Scrabble also sells a game called Alphabet Scoop with a fun twist. All the tiles are placed in a bowl. Each player has 1-3 cards with words on them. They take turns scooping out tiles with a spoon and trying to fill in their word cards with matching tiles. Fill in a word and yell out “Yummy!” to win. Again – seems pretty easy to make a version of this at home and customize it to your children’s reading levels!
Kids Charades from Family Fun retails for $19.95 at Barnes and Noble and other retailers. It is a great way to get reluctant readers to get in on the action, as they draw a card, read it to themselves, and then act it out for the group. Once again, with a little ingenuity, a kitchen timer and a stack of scrap paper you can make this at home in a flash – and tailor it to your children’s interests and reading levels. You could even put favorite book titles or characters into the mix!
My kids – and my daughter’s Daisy troop – totally love the game Hedbanz – at least, when we make it ourselves. I have yet to cave and buy the boxed game that sells for $15-$20. Here’s how it works:
Players draw a card and do NOT look at it. Instead they stick it to their forehead, facing out, so that the other players can see/read it. Use elastic headbands worn sweat-band style around the forehead to hold the card in place. (Or, if you’re short on supplies, just write your clues on post-its and smack ‘em on the kids’ heads!)

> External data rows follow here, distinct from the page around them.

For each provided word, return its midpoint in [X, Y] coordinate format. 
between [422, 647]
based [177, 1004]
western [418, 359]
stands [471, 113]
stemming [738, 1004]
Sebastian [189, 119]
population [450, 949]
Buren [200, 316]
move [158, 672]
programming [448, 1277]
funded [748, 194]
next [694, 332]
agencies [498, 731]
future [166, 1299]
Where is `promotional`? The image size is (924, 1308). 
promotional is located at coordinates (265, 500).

Players then take turns asking questions like “Am I an animal?” “Do I have four legs?” and the like until they guess who they are. The player to guess first OR the player to guess the most cards by the time a timer runs out is the winner. Make this game easier for beginning readers by using pictures with words. Make it harder by eliminating the pictures. Have kids studying together? How about making it fun by putting glossary terms on their heads? “Am I metamorphic rock?” “Am I magma?” “Am I George Washington Carver?” The possibilities are endless.

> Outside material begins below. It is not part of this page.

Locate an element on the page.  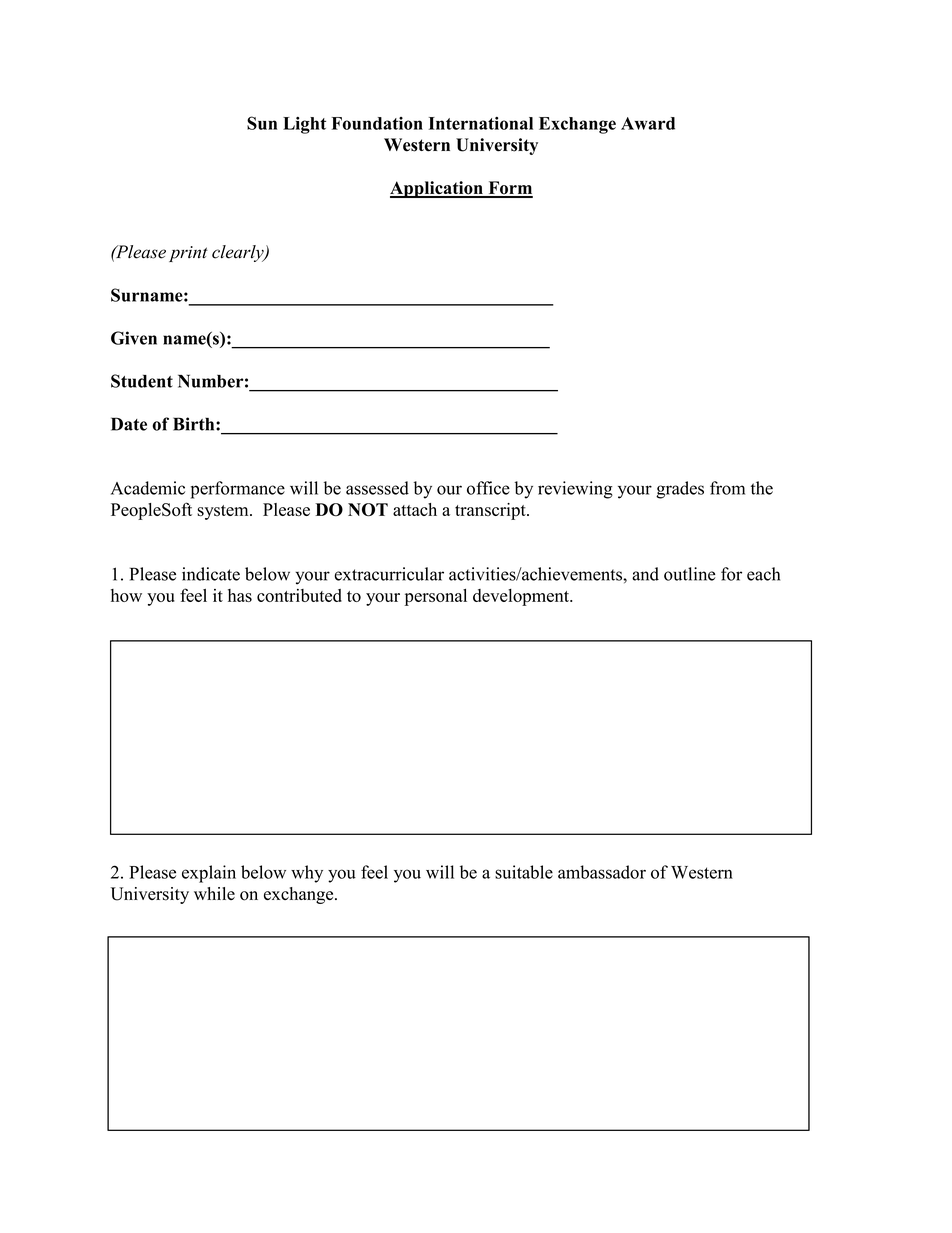
outline is located at coordinates (689, 574).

I’m sure there are plenty of you out there with ideas for games you can make at home for less. I’d love for you to share them in the comments. And if you’re looking for more games that grow brains, check out Board Games That Build Readers and Board Games That Build (Bigger) Readers on Kateywrites.
I wish I’d thought of some of these great ideas to use when my kids were small. They are great for classroom use as well, since we teachers are on a tight budget. Thanks for a fabulous post Katey!